§ **Exercise**: For the entries below, copy exactly the line that contains "Instruction: Sort table by Action column" through the line that contains "Task: Toggle the D data-mode pill next to TSE", both ends included, and exclude all pictures.

(Stored data entries)
===
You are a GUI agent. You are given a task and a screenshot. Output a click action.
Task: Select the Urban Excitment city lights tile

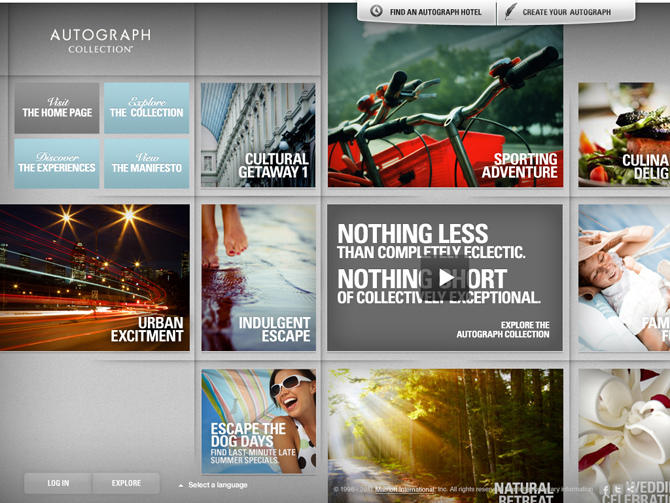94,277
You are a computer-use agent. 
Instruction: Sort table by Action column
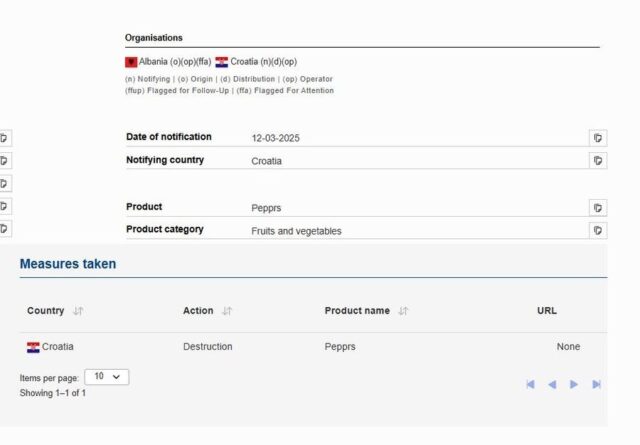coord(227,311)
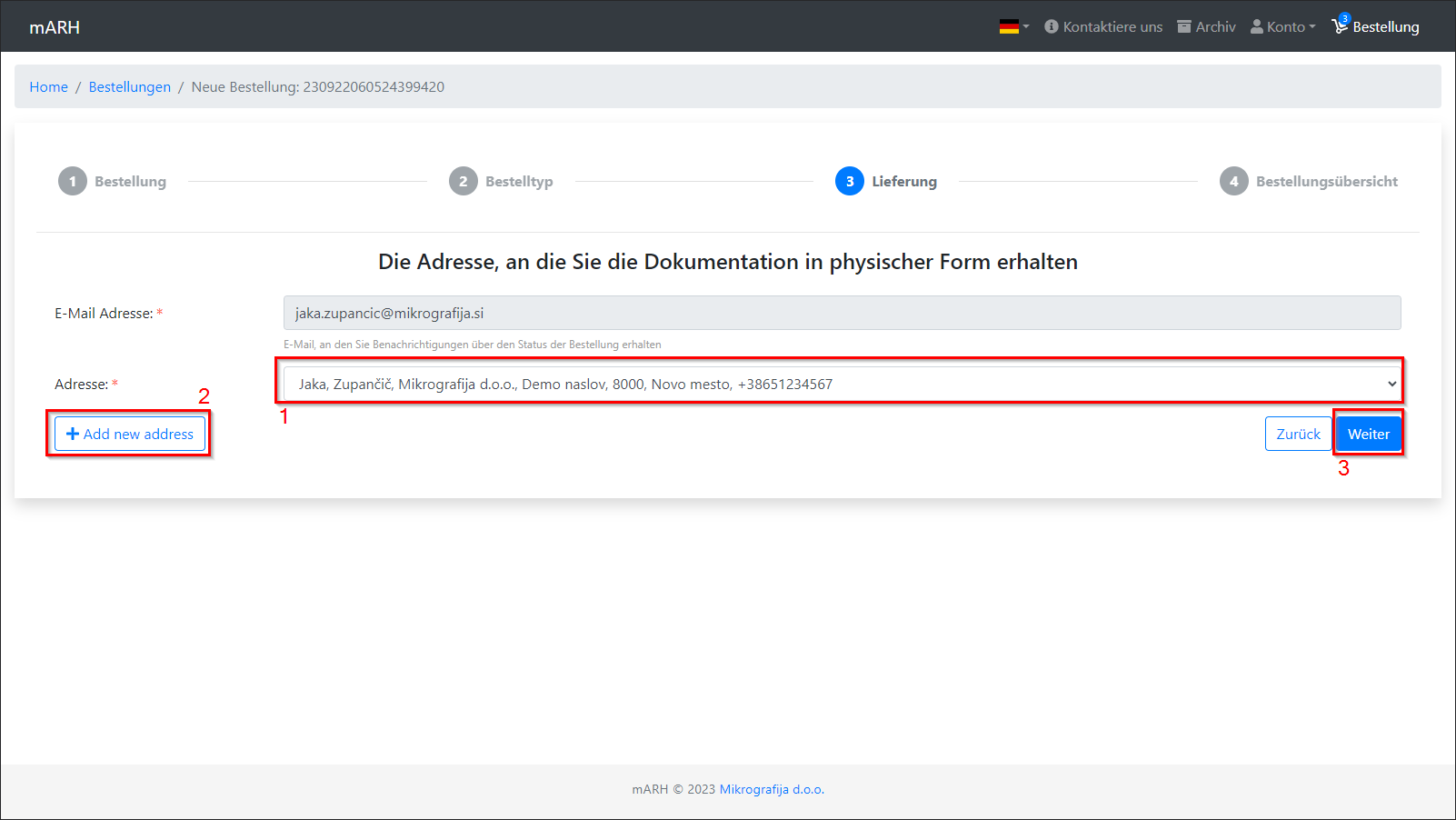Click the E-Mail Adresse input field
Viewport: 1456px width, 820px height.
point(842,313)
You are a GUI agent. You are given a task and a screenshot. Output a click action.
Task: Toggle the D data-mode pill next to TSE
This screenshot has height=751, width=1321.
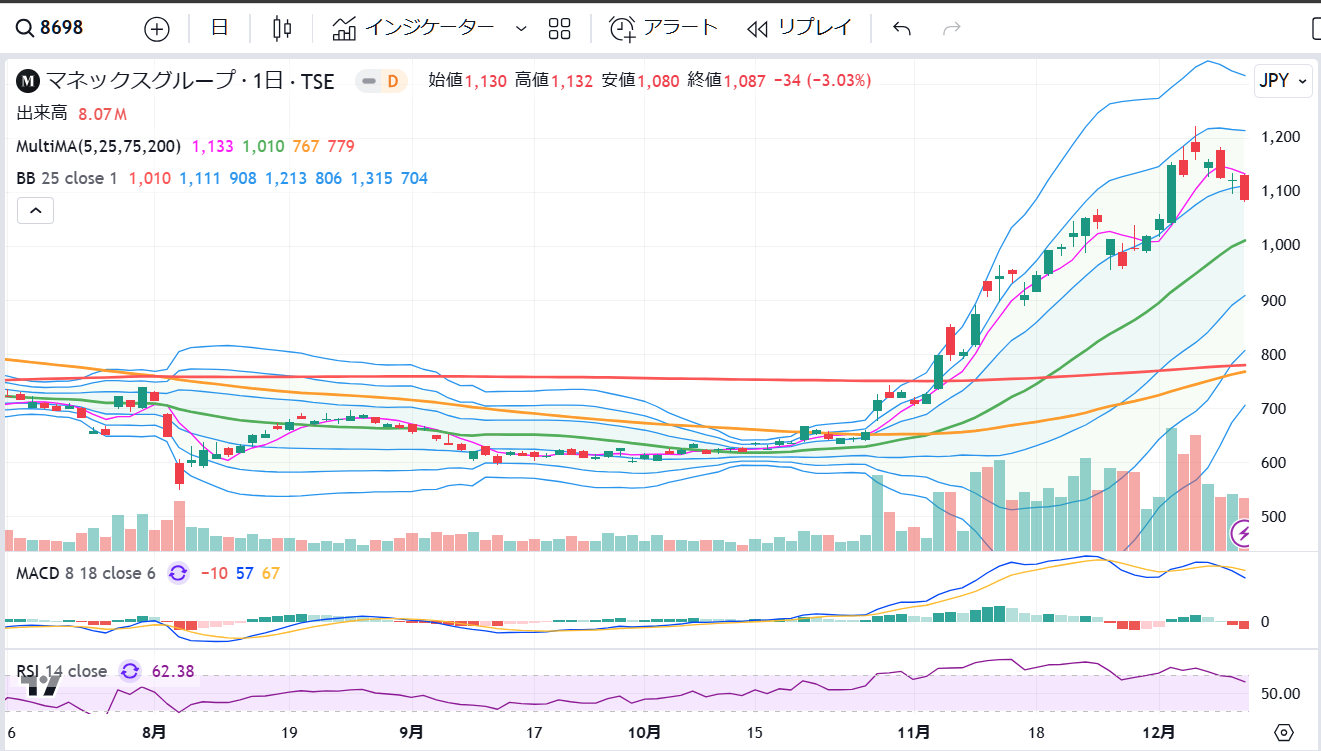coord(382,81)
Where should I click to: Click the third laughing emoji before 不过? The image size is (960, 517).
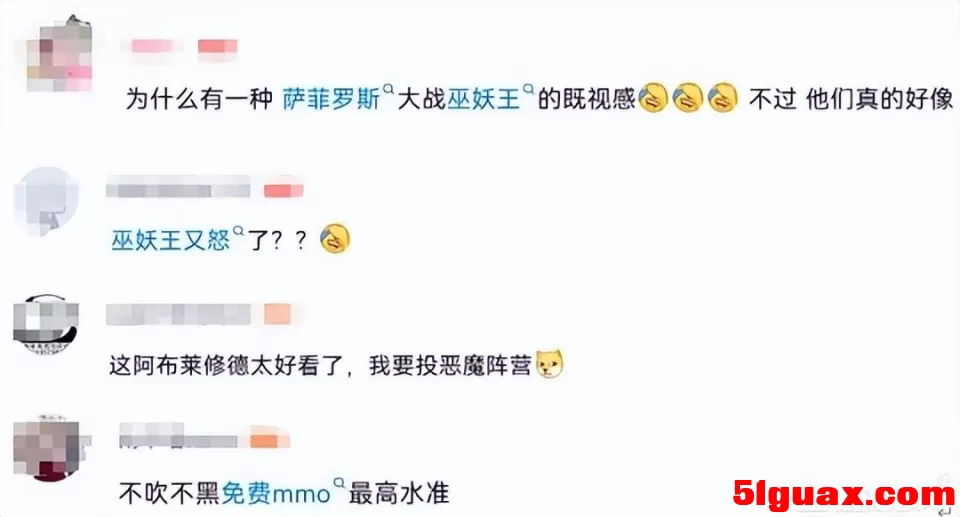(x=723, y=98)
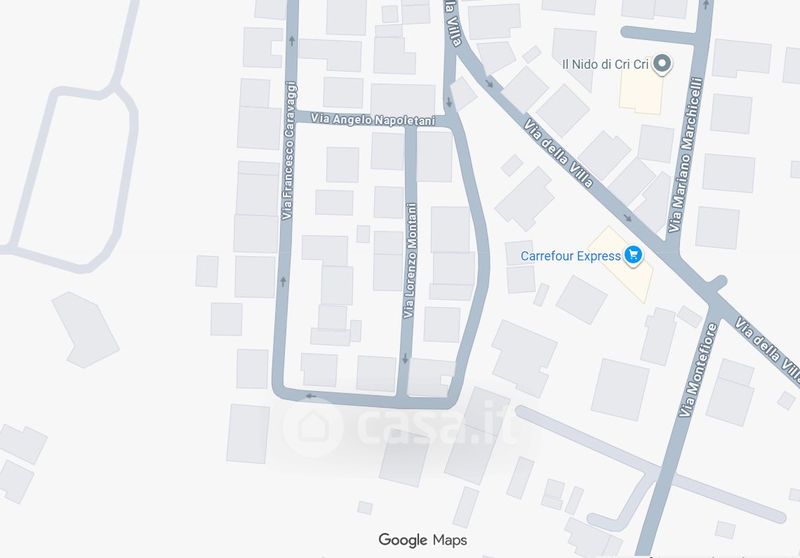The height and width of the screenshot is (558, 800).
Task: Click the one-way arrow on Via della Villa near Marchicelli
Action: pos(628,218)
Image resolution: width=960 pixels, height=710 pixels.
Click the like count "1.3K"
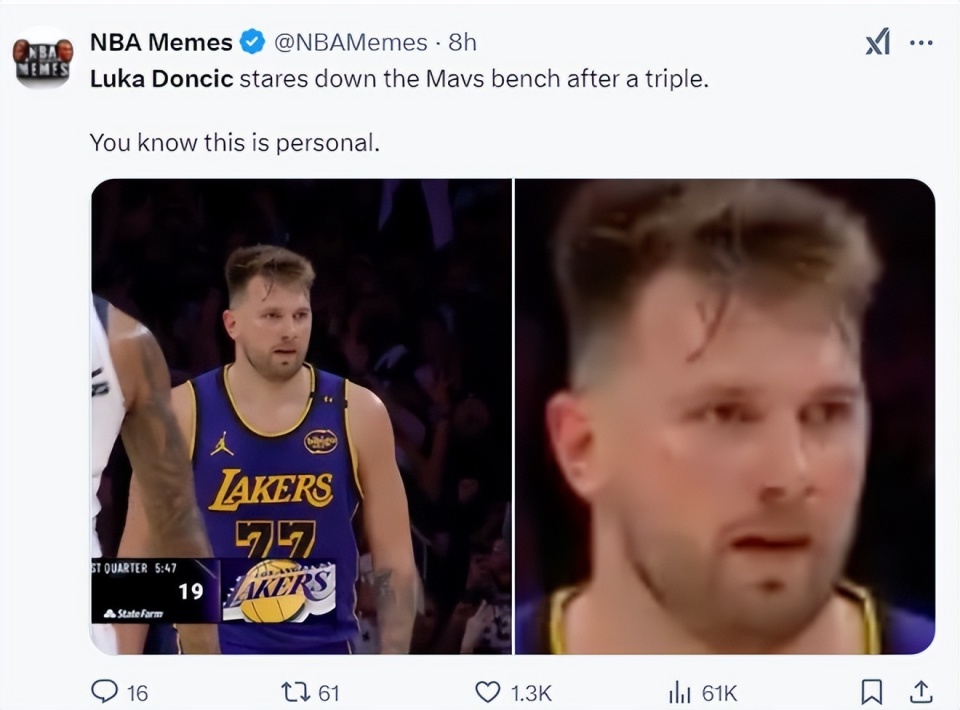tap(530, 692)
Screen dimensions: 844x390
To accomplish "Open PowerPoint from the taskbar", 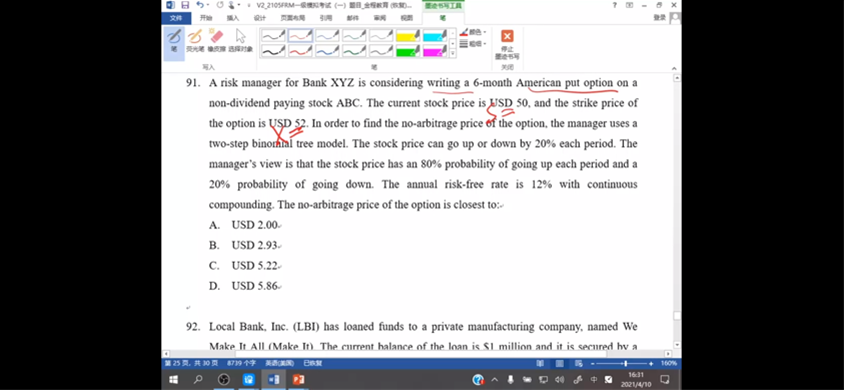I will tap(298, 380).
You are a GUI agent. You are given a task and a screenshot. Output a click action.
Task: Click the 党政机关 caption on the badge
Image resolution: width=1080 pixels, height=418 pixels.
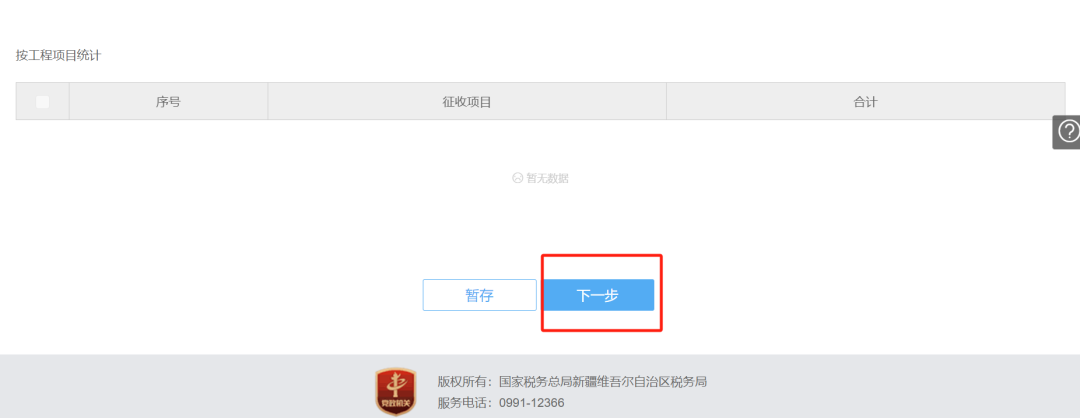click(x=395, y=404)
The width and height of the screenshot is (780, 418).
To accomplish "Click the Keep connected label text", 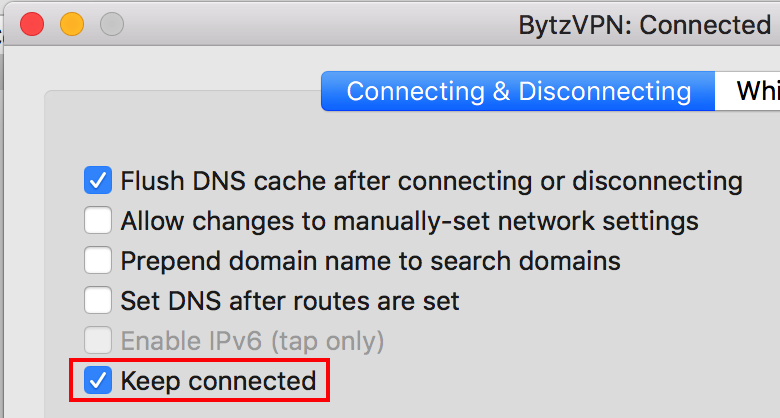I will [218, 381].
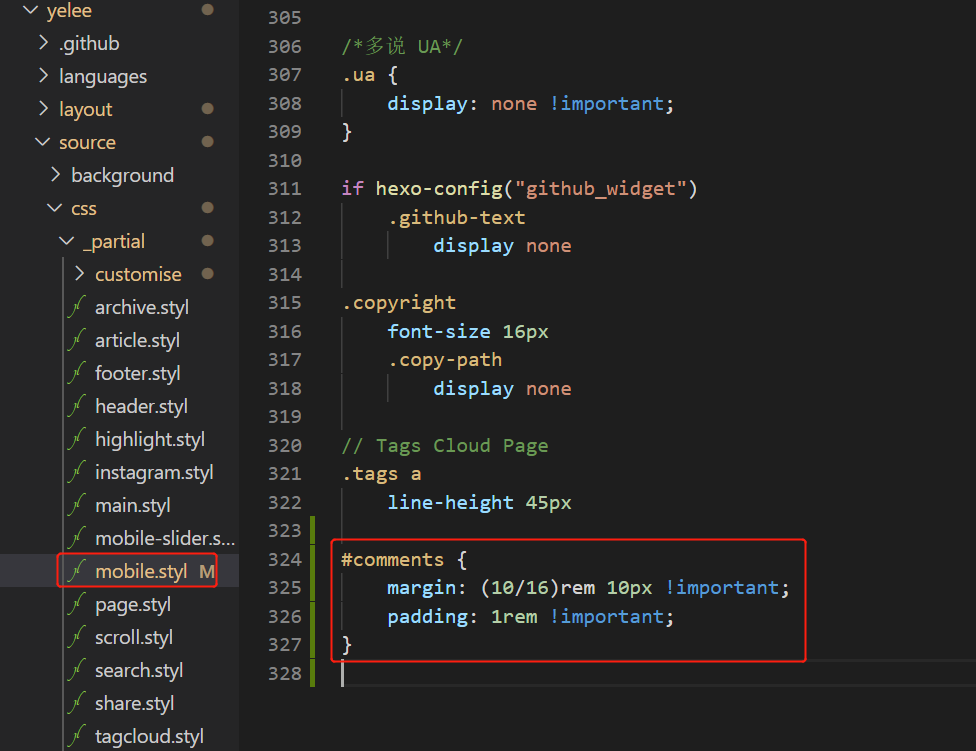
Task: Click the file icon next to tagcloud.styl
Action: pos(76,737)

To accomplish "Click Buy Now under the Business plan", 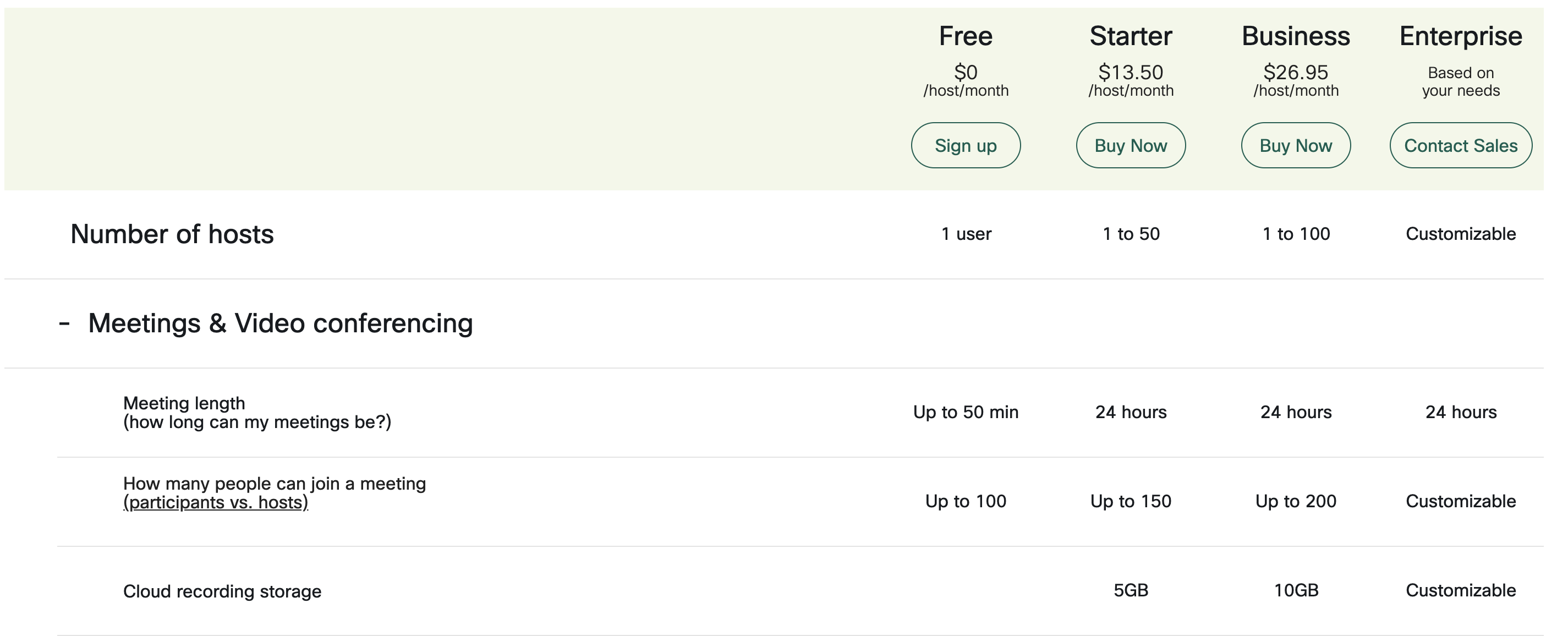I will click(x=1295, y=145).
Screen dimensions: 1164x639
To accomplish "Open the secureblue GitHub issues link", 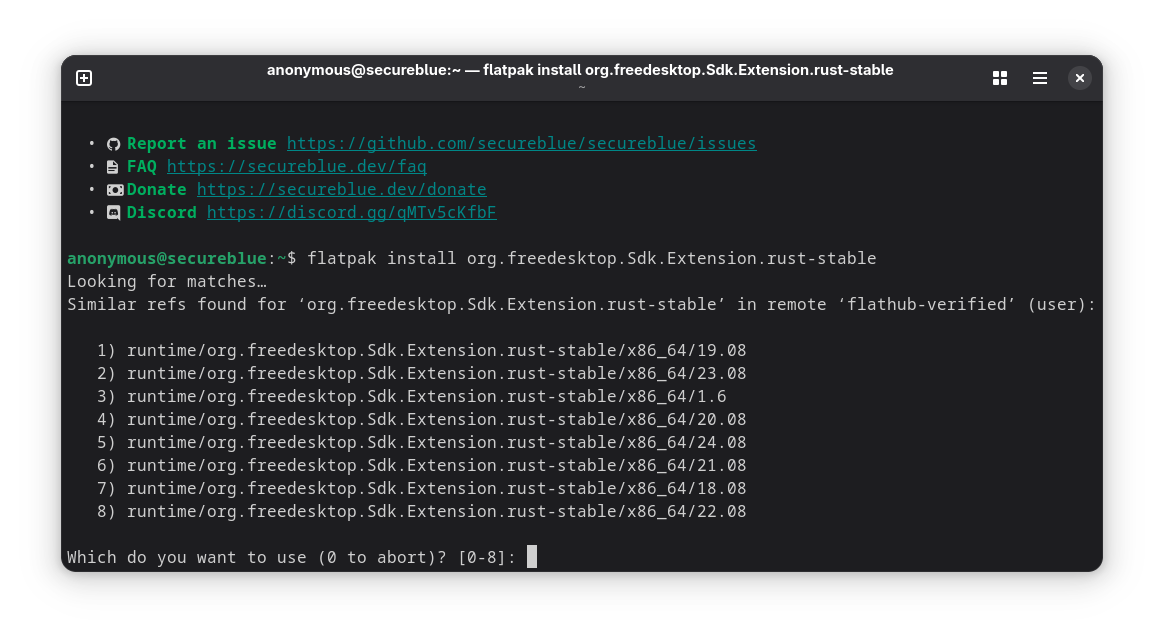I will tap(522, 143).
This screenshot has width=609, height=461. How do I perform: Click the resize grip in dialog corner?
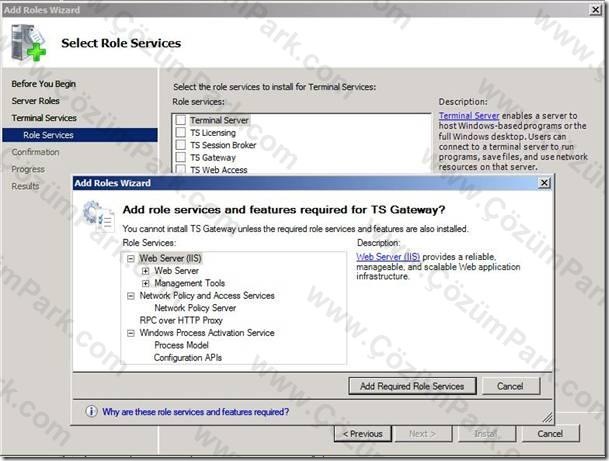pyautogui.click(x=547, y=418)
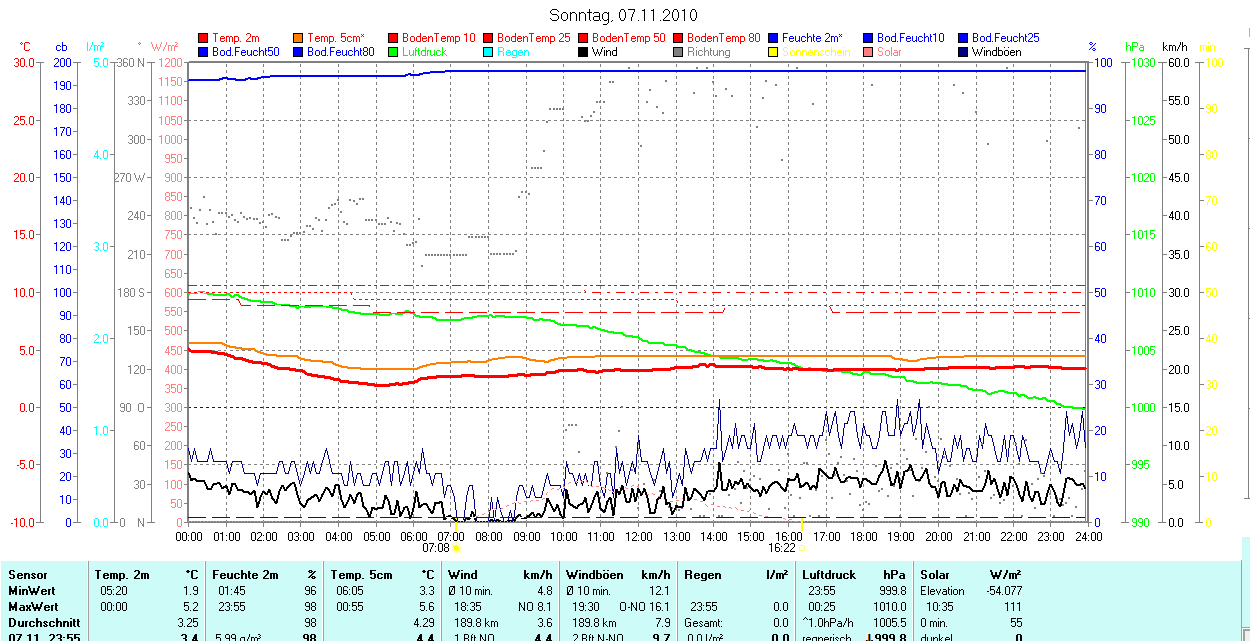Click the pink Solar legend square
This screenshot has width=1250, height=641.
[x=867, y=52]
===
§ **Response**:
Instruction: Sort table by Action column
coord(227,311)
Click the E-Mail Adresse input field
Viewport: 1456px width, 820px height.
point(842,313)
You are a GUI agent. You are given a task and a screenshot. Output a click action.
Task: Toggle the D data-mode pill next to TSE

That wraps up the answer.